● **TEXTO FORNECIDO**

Sobre o peso de Bolsonaro na eleição carioca, Bethlem afirma que “não há como fugir da nacionalização no Rio”. Ele diz ainda que Bolsonaro e Crivella têm uma amizade de muitos anos. E ressalta que o PSDB –partido do governador João Doria– é aliado de Paes.
“Paes tem Doria com ele. Isso sinaliza que Paes estará com Doria na campanha presidencial de 2022”, afirma.
Na tentativa de atrair o voto bolsonarista sem afugentar eleitores de esquerda, Paes acena a Bolsonaro com a possibilidade de uma parceria, caso seja eleito.
Dizendo-se um pragmático em defesa do Rio, Paes conta ter optado por um vice cujo partido, o PL, não tem candidato ao Palácio do Planalto para evitar que a disputa presidencial venha a contaminar sua candidatura.
“Sou um pragmático. Quero resolver os problemas da cidade. Bolsonaro é o presidente e vai ter um parceiro no Rio”, diz o ex-prefeito, lembrando que Crivella foi ministro do Governo de Dilma Rousseff.
No Rio, fracassou a tentativa de lançamento de uma candidatura única de partidos de esquerda. Lançada pelo PT, a ex-governadora Benedita da Silva afirma haver “espaço para uma candidatura do povo no segundo turno”, mesmo na cidade onde Bolsonaro construiu sua trajetória política.

● **DADOS EM ANÁLISE**
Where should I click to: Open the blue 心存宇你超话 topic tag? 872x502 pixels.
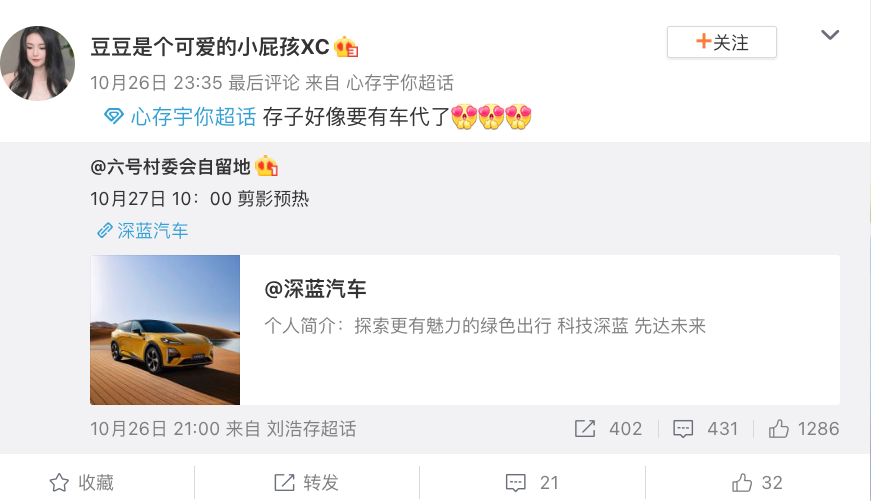(193, 117)
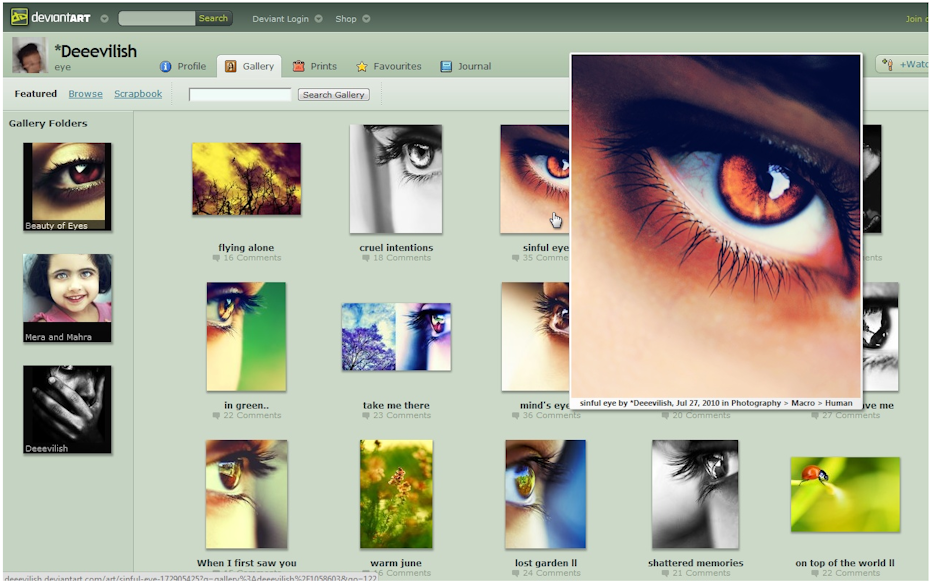
Task: Expand the Shop dropdown
Action: tap(365, 18)
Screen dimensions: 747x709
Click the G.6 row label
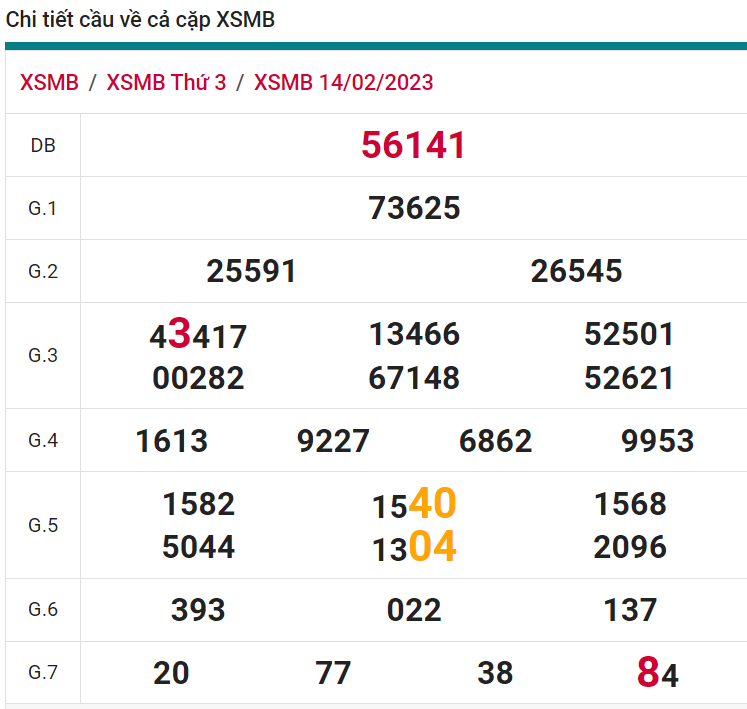point(43,610)
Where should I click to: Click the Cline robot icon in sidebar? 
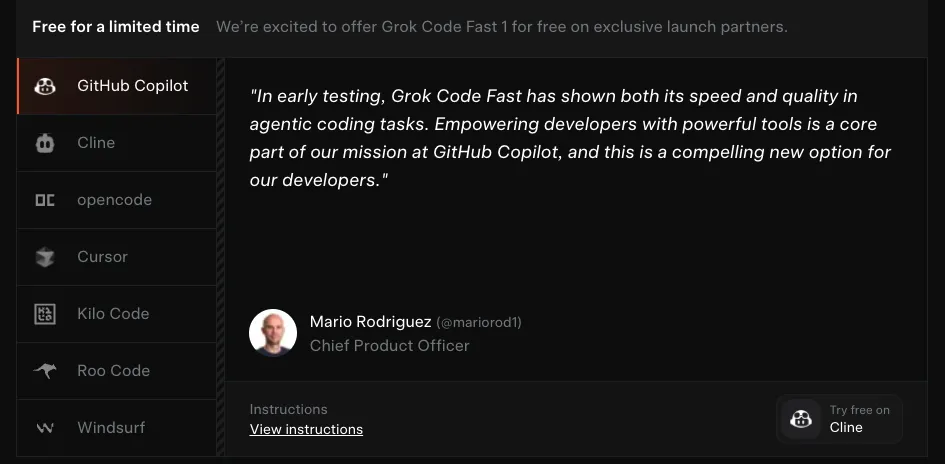45,143
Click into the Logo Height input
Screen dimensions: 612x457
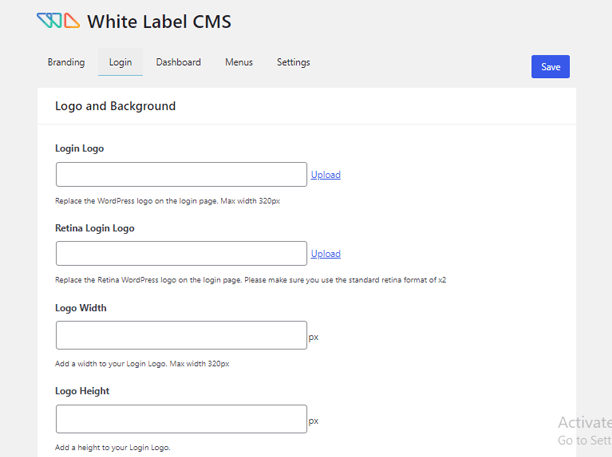(181, 419)
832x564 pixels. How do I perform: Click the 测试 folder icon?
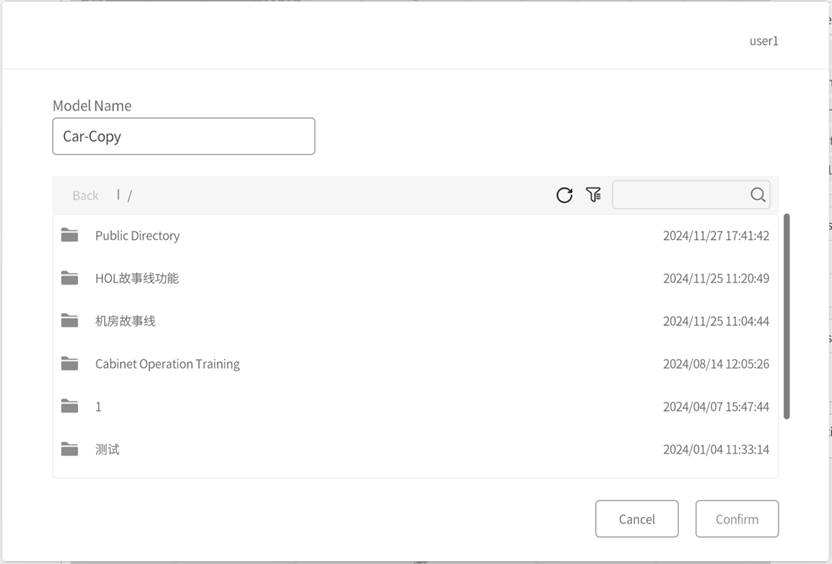69,449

● **INSTRUÇÕES**
[a] No texto sobre a eleição carioca, reescreva tudo, desde "Dizendo-se um pragmático" até "de Dilma Rousseff.", trocando "pragmático" por "realista".
[b] Responda às perguntas a seguir com base no texto sobre a eleição carioca.
(i) A qual partido pertence o governador João Doria?
(ii) Qual é o partido do vice escolhido por Paes?
(iii) Quem o PT lançou como candidata no Rio?
[c] Dê continuidade ao texto sobre a eleição carioca a partir do ponto em que ele termina.

● **RESPOSTAS POR TAREFA**
[a]
Dizendo-se um realista em defesa do Rio, Paes conta ter optado por um vice cujo partido, o PL, não tem candidato ao Palácio do Planalto para evitar que a disputa presidencial venha a contaminar sua candidatura.
“Sou um realista. Quero resolver os problemas da cidade. Bolsonaro é o presidente e vai ter um parceiro no Rio”, diz o ex-prefeito, lembrando que Crivella foi ministro do Governo de Dilma Rousseff.

[b]
(i) Ao PSDB.
(ii) O PL.
(iii) A ex-governadora Benedita da Silva.

[c]
“O Rio é o domicílio do Bolsonaro, mas também é o meu domicílio eleitoral e foi domicílio de grandes brasileiros que lutaram contra o fascismo que Bolsonaro representa. Daqui saíram muitos pracinhas para lutar na Segunda Guerra contra o fascismo, inclusive. Os verdadeiros patriotas sabem disso”, afirma.
Pelo PSOL, a deputada Renata Souza se apresenta como candidata da maior força de esquerda no Rio.
Sem citar alianças passadas do PT, ela afirma que o distanciamento da base Garotinho, Cabral, Crivella e Eduardo Paes permitiu ao PSOL “abrir o debate galgado na participação de movimentos urbanos e da sociedade organizada”.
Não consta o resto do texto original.